_Data supplied_
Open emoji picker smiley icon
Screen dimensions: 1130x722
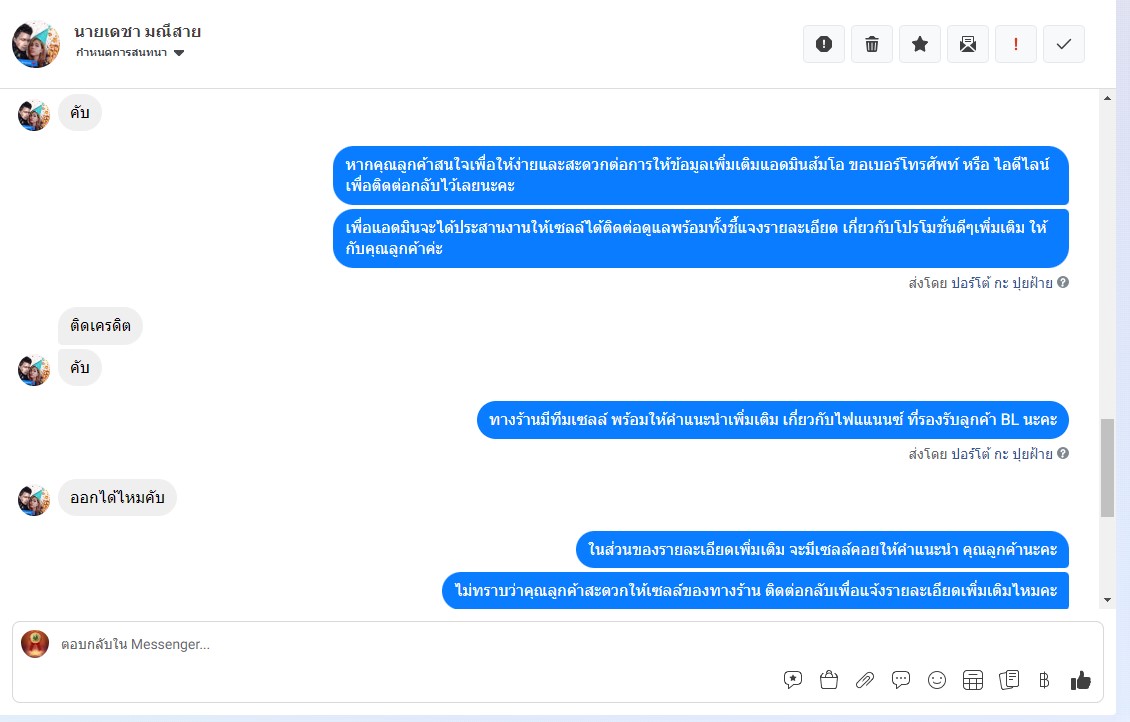937,679
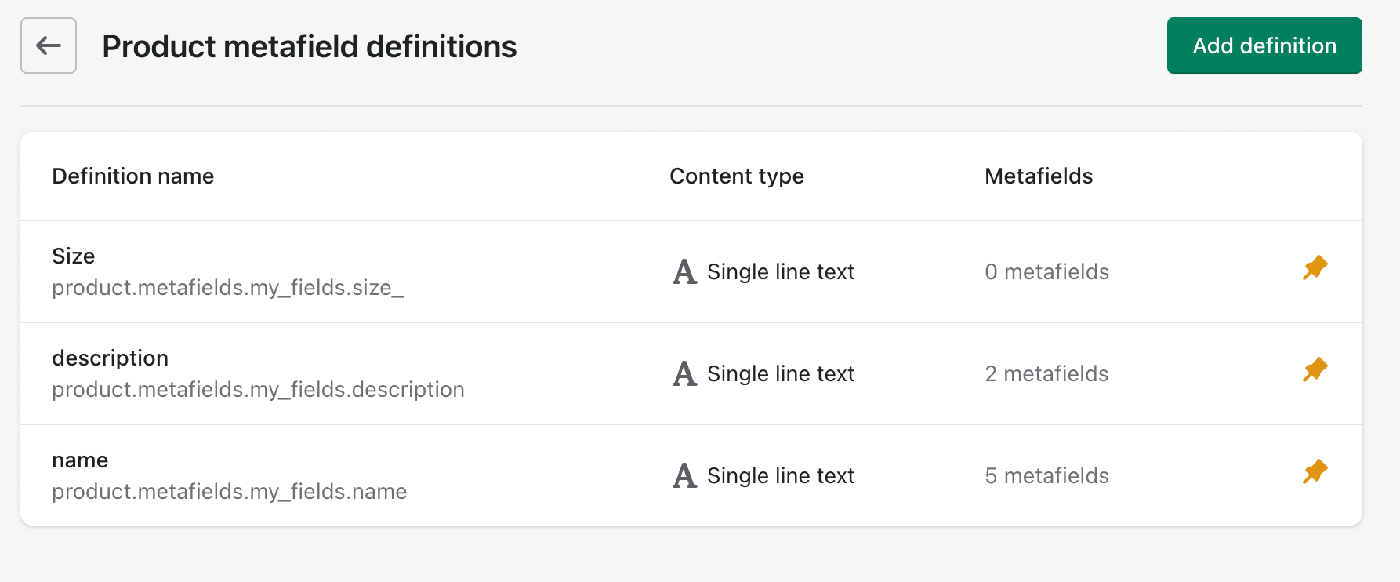
Task: Go back using the arrow button
Action: (48, 46)
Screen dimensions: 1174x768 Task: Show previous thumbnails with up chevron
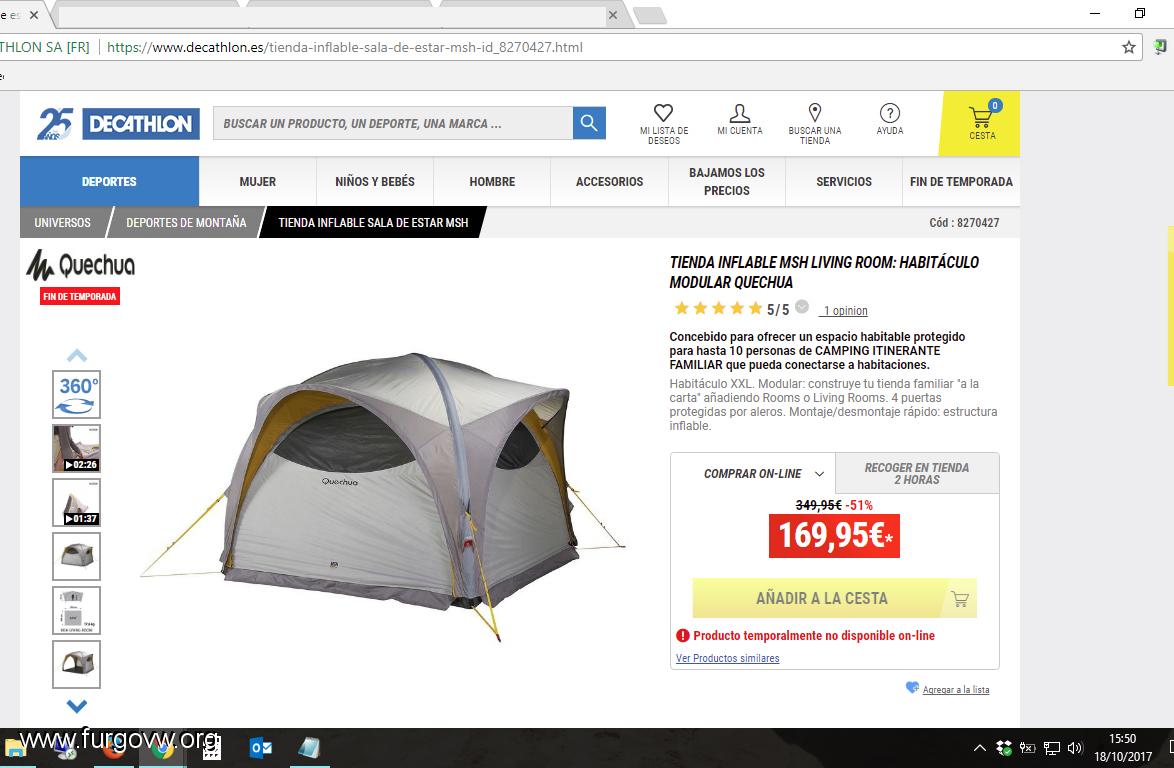pos(77,356)
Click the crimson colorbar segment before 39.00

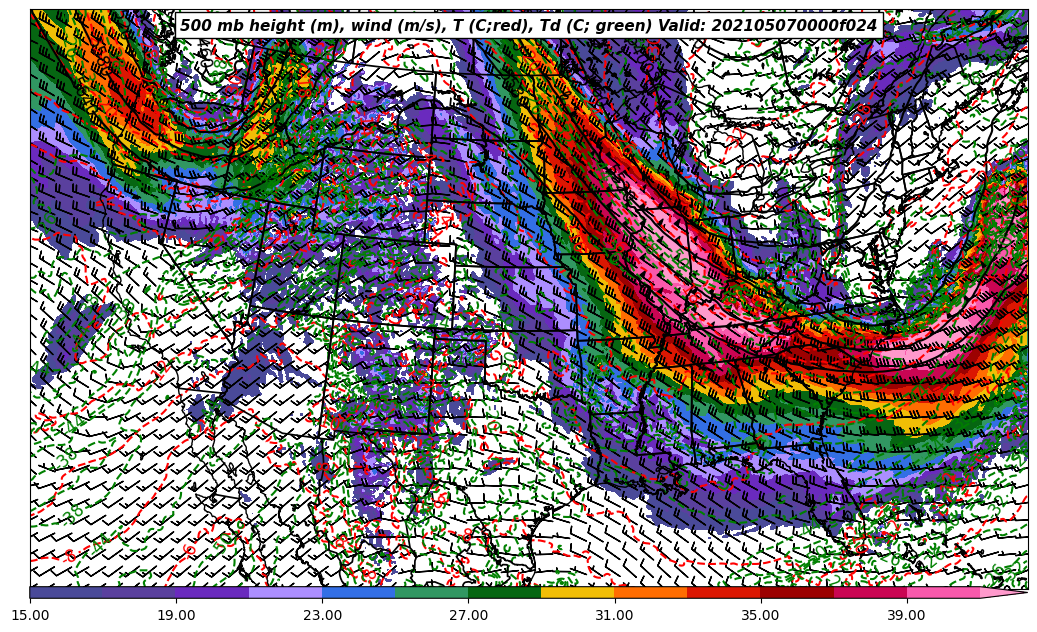click(869, 592)
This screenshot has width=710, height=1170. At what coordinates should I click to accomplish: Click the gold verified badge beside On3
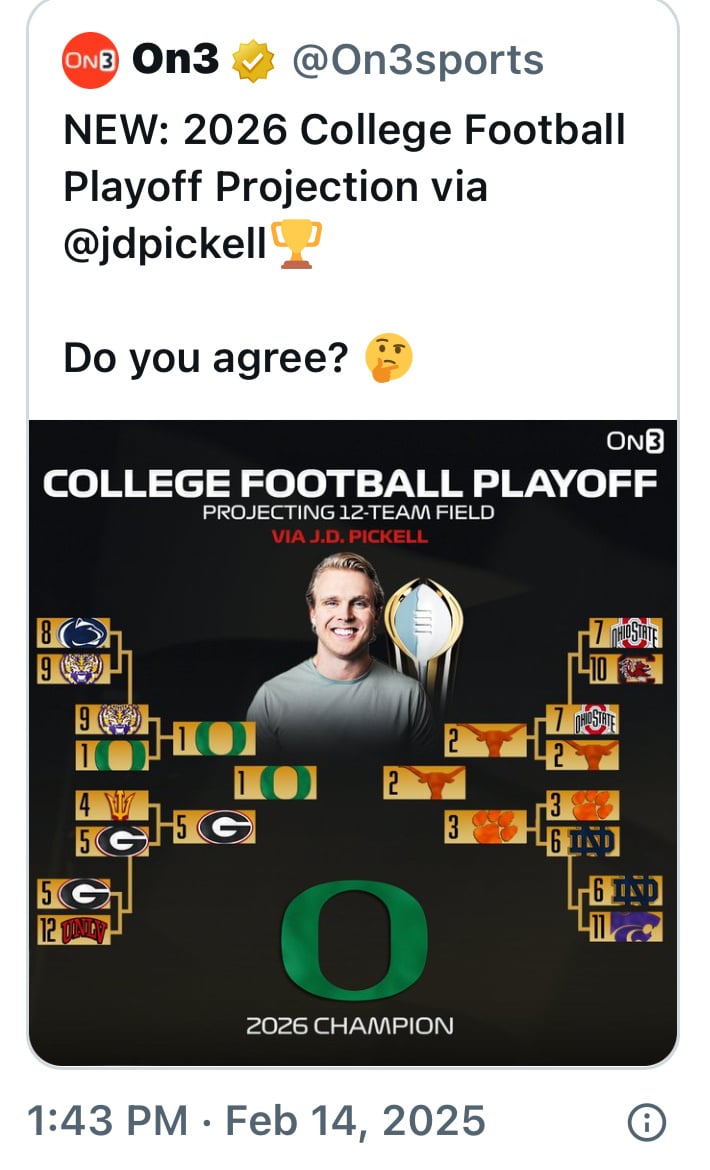tap(253, 62)
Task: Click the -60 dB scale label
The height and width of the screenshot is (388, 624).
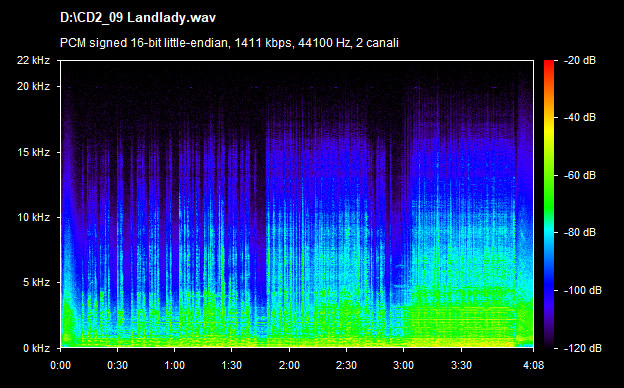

_Task objective_
Output the whole of the data, unchanged; keep the pictures out.

_Solved exercise_
Open emoji picker smiley icon
Screen dimensions: 1130x722
937,679
Task: Go back using the arrow button
Action: (48, 46)
Screen dimensions: 1174x768 Task: Show previous thumbnails with up chevron
pos(77,356)
Click the crimson colorbar segment before 39.00

click(869, 592)
This screenshot has width=710, height=1170. At what coordinates should I click to accomplish: Click the gold verified badge beside On3
tap(253, 62)
Task: Click the -60 dB scale label
The height and width of the screenshot is (388, 624).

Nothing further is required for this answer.